— WHAT THE TASK ASKS —
All lines below containing the string "logo" are to be copied.

*** Opening LISTED RECORDS ***

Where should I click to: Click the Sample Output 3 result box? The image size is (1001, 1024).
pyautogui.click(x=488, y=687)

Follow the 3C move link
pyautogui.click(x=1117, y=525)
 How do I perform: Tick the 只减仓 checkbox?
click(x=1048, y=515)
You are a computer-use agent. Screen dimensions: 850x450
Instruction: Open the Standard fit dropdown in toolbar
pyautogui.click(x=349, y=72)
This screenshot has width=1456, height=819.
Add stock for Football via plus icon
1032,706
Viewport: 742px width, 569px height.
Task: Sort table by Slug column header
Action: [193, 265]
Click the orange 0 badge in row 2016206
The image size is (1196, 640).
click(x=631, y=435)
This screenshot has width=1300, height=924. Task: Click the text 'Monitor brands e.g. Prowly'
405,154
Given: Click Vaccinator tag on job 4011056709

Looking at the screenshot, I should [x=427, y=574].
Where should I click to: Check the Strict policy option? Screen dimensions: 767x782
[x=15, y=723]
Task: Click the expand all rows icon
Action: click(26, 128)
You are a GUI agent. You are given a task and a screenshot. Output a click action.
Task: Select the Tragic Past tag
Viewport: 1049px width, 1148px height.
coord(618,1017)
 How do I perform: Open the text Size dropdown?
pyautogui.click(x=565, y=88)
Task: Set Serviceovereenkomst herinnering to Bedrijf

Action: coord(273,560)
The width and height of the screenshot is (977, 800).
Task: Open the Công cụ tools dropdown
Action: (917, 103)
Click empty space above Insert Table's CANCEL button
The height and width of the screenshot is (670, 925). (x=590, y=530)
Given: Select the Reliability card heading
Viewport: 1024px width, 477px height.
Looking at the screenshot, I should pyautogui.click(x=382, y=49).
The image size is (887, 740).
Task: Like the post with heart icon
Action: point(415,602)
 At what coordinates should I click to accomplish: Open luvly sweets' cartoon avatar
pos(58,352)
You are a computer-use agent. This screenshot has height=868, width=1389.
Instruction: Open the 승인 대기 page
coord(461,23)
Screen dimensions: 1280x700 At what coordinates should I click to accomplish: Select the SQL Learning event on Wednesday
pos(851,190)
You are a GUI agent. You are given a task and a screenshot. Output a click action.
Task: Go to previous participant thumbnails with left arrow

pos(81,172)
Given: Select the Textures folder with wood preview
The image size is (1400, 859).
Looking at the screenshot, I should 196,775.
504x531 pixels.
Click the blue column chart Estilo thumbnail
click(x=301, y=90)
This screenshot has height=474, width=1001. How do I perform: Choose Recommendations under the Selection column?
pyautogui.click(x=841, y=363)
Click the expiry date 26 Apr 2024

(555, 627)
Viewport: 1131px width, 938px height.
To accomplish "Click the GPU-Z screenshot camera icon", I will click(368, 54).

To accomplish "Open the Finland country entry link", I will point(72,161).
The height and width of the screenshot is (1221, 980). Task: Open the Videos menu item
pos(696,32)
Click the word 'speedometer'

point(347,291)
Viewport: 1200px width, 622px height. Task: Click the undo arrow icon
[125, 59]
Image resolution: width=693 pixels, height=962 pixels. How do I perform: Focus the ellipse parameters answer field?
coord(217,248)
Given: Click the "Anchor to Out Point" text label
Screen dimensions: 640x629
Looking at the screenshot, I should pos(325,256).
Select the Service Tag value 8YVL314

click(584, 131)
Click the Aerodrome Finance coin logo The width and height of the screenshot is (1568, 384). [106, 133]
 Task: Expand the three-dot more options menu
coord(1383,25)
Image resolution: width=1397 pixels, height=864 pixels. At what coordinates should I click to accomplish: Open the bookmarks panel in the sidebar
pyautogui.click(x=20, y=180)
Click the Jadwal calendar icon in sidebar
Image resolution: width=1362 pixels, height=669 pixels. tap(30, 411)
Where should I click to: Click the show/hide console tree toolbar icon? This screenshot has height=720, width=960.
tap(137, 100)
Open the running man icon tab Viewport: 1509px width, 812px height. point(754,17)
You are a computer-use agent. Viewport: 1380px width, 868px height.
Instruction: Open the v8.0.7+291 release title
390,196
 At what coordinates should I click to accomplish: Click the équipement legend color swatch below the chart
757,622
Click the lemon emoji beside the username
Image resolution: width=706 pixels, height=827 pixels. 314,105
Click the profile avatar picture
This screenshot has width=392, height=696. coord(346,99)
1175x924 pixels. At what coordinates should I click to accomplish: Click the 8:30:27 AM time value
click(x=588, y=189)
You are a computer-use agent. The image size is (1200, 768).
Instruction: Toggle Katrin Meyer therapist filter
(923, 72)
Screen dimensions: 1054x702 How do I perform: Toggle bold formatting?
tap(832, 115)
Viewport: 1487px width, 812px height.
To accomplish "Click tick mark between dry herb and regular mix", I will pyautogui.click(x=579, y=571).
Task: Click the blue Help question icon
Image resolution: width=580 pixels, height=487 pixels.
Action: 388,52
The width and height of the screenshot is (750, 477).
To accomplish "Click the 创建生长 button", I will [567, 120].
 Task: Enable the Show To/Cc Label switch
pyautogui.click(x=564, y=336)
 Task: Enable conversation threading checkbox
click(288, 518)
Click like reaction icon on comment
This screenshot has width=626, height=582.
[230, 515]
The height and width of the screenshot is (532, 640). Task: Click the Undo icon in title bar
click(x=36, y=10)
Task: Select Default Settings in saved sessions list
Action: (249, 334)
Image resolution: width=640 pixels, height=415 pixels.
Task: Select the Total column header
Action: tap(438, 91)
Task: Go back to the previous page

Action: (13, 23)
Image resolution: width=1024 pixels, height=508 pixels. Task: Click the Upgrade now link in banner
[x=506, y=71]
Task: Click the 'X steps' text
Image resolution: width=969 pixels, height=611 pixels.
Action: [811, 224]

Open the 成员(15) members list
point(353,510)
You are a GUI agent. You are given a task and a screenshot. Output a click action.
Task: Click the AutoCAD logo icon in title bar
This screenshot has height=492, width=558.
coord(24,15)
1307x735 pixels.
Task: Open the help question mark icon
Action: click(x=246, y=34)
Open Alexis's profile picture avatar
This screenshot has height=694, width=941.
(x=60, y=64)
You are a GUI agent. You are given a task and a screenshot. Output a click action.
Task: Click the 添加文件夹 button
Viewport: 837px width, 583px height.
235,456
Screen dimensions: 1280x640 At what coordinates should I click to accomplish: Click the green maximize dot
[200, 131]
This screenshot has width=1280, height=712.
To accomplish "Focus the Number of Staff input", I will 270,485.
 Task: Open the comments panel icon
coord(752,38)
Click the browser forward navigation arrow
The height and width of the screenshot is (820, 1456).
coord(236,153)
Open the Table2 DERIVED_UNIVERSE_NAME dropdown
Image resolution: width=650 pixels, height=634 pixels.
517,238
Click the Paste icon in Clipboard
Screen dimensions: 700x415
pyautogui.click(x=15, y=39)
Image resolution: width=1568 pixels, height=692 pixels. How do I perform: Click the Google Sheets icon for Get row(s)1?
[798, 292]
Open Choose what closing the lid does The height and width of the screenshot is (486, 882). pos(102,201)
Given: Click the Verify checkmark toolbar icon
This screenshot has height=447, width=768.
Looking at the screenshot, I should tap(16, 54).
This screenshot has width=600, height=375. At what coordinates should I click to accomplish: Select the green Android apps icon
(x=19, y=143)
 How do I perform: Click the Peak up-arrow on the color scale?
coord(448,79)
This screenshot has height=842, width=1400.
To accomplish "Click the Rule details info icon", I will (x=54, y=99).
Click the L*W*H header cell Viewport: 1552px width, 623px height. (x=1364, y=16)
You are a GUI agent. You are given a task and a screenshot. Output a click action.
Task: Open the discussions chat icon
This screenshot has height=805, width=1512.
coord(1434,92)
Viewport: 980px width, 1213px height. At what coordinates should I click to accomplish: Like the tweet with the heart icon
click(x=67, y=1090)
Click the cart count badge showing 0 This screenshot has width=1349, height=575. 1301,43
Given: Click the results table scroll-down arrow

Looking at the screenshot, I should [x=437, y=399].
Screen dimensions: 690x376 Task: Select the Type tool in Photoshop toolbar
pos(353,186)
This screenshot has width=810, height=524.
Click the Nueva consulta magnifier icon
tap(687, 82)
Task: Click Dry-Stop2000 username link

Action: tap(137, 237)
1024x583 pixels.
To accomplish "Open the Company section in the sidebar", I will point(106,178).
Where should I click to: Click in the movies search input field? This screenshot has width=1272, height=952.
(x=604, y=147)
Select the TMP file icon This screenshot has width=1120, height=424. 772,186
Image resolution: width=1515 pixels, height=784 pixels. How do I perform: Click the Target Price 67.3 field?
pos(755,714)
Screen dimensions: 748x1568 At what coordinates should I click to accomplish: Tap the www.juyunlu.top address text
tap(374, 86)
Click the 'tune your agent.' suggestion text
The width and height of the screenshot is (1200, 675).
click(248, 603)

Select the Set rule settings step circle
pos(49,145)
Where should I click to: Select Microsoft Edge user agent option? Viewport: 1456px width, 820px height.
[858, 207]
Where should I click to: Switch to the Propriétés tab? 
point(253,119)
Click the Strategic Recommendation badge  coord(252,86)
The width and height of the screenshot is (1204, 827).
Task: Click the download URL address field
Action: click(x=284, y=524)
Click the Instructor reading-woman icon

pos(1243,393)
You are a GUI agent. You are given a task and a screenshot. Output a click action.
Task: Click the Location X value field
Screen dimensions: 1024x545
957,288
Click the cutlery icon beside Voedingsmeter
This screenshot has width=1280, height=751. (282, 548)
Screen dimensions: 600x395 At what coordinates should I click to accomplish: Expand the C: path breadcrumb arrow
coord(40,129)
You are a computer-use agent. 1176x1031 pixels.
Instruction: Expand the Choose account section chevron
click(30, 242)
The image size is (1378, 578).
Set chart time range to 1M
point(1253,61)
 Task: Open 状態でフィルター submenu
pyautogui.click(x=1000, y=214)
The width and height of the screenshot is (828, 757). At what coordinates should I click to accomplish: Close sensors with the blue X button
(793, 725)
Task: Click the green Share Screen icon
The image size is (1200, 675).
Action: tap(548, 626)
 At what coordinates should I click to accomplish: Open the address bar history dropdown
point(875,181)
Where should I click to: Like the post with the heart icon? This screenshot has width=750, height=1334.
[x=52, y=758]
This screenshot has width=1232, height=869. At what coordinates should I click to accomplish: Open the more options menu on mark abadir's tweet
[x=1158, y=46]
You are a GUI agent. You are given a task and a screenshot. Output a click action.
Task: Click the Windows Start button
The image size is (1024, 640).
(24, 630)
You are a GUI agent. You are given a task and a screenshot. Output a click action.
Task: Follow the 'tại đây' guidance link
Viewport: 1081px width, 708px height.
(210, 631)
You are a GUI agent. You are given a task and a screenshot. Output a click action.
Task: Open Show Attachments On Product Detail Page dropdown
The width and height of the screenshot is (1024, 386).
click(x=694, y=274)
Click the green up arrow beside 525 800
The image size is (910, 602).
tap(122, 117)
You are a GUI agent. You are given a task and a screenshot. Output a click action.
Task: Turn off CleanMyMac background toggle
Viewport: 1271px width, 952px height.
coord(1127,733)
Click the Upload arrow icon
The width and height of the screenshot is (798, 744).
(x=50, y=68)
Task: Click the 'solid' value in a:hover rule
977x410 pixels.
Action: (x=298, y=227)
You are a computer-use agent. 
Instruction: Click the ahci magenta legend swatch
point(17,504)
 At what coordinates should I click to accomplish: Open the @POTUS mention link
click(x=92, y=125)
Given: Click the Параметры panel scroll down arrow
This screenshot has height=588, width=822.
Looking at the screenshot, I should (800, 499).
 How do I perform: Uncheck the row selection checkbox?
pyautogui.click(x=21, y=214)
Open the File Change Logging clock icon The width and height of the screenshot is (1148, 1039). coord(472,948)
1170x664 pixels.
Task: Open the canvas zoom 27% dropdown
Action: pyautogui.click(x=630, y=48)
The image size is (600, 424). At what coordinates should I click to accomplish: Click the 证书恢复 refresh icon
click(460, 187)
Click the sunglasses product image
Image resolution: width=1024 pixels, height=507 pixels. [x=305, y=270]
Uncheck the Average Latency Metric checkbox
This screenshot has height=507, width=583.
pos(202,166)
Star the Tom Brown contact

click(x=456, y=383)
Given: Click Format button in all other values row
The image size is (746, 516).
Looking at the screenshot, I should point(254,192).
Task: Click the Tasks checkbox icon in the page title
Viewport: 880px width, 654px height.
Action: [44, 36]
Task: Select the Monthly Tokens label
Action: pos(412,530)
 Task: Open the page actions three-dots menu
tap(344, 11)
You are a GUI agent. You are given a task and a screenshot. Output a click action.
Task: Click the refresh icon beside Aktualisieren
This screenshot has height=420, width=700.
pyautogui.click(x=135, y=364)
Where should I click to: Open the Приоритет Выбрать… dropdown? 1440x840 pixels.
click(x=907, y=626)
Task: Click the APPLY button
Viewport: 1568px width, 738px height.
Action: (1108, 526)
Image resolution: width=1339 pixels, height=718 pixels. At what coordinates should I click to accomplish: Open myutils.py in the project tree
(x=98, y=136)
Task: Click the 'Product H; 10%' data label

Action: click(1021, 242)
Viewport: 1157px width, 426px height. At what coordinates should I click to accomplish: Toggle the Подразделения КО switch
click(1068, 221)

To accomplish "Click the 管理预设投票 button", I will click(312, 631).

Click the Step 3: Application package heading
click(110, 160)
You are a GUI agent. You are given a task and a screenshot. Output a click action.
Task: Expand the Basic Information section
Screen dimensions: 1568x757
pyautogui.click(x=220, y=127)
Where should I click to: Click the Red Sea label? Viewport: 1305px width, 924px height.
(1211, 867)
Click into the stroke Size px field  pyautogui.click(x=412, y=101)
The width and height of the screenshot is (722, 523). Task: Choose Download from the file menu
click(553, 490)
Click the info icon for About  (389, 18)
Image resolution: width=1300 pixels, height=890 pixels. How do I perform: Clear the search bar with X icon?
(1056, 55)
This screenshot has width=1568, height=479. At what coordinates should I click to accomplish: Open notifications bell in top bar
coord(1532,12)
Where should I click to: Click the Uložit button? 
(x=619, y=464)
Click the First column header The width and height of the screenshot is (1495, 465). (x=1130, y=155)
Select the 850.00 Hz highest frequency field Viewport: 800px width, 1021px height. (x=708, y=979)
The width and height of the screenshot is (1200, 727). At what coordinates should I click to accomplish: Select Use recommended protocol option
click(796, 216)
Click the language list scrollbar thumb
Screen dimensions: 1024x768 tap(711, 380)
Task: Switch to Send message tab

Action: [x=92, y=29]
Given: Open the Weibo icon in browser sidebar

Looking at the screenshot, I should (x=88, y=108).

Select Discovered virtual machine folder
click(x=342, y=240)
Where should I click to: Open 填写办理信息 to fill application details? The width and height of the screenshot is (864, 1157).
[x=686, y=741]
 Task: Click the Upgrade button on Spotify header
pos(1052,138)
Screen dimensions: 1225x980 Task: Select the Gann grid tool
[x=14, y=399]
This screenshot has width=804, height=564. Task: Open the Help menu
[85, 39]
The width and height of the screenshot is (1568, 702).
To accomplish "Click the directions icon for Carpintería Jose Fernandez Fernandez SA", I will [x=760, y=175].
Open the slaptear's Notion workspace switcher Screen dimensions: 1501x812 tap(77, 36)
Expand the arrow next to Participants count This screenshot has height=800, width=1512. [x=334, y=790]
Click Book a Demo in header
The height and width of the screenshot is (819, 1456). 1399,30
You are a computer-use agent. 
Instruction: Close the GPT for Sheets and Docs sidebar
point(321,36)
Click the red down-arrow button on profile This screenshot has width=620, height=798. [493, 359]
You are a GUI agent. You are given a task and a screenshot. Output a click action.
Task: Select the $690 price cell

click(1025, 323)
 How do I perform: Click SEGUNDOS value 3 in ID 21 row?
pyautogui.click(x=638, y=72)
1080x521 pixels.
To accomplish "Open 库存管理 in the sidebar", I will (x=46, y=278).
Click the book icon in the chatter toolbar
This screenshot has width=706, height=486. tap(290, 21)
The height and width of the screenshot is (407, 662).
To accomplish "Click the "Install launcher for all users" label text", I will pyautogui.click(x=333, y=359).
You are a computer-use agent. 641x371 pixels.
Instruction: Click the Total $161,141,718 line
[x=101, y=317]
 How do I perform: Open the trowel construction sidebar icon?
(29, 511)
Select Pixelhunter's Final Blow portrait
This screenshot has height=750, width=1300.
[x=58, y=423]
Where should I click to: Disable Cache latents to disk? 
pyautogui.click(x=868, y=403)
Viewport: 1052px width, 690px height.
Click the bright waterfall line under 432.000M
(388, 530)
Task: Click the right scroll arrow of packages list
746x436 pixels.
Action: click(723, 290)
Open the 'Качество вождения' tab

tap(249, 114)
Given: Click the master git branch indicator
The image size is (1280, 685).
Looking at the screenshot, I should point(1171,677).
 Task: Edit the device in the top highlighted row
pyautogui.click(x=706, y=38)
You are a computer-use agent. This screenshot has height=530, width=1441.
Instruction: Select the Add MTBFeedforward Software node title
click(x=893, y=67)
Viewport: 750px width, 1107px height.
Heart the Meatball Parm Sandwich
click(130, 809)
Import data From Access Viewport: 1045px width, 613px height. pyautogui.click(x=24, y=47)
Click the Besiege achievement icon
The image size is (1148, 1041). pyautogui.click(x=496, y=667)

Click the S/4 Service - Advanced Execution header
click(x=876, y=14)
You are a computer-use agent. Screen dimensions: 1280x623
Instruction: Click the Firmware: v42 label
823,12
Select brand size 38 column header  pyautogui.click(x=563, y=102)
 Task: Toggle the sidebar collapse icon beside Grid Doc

*** Closing LISTED RECORDS ***

— EXERCISE SOLUTION —
Click the Aerodrome Finance coin logo The width and height of the screenshot is (1568, 384). [106, 133]
Task: Click the AutoCAD logo icon in title bar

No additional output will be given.